Search code examples
pythonregexnsregularexpression

Searching for a whole word that contains leading or trailing special characters like - and = using regex in python


I am trying to know a position of a string (word) in a sentence. I am using the function below. This function is working perfectly for most of the words but for this string GLC-SX-MM= in the sentence I have a lot of GLC-SX-MM= in my inventory list there is no way to get the match. I tryied scaping - and = but not works. Any idea?
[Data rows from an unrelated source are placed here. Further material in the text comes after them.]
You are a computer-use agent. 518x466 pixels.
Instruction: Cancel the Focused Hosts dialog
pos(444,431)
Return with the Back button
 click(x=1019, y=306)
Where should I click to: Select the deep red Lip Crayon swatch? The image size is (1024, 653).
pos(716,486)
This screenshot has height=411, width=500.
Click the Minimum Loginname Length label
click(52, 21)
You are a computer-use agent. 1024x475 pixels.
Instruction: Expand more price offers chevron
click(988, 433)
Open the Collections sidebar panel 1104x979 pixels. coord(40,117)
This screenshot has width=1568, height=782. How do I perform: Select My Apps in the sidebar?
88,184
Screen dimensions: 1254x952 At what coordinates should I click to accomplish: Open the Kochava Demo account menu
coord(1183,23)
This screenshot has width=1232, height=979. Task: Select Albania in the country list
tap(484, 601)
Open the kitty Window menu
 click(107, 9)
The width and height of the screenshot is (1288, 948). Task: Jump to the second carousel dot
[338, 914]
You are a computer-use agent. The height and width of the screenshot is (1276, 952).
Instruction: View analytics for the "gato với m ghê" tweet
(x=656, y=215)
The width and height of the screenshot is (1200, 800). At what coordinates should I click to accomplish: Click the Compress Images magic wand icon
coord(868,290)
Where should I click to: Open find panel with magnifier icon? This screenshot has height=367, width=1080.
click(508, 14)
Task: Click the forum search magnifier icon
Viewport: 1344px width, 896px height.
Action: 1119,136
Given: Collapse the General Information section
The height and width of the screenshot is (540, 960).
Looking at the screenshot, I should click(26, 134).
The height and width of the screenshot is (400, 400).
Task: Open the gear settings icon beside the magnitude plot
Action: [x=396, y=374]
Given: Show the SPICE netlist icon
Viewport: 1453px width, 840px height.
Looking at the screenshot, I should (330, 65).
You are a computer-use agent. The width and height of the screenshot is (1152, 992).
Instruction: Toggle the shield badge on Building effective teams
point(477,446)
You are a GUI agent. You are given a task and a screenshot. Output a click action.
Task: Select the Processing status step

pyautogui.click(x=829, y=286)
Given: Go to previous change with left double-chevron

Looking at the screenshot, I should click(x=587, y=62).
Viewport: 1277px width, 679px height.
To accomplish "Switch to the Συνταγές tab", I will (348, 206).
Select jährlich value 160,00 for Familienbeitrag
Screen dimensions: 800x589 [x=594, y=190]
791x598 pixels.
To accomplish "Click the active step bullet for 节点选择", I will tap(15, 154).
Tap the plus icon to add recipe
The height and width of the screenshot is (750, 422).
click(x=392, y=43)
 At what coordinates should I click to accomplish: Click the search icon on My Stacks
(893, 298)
I cannot split the sentence using spaces because sometimes I have composed words separated by space.

import re 

def get_start_end(self, sentence, key):
        r = re.compile(r'\b(%s)\b' % key, re.I)
        m = r.search(question)
        start = m.start()
        end = m.end()
        return start, end

Solution

  • You need to escape the key when looking for a literal string, and make sure to use unambiguous (?<!\w) and (?!\w) boundaries:

    import re 
    
    def get_start_end(self, sentence, key):
        r = re.compile(r'(?<!\w){}(?!\w)'.format(re.escape(key)), re.I)
        m = r.search(question)
        start = m.start()
        end = m.end()
        return start, end
    

    The r'(?<!\w){}(?!\w)'.format(re.escape(key)) will build a regex like (?<!\w)abc\.def\=(?!\w) out of abc.def= keyword, and (?<!\w) will fail any match if there is a word char immediately to the left of the keyword and (?!\w) will fail any match if there is a word char immediately to the right of the keyword.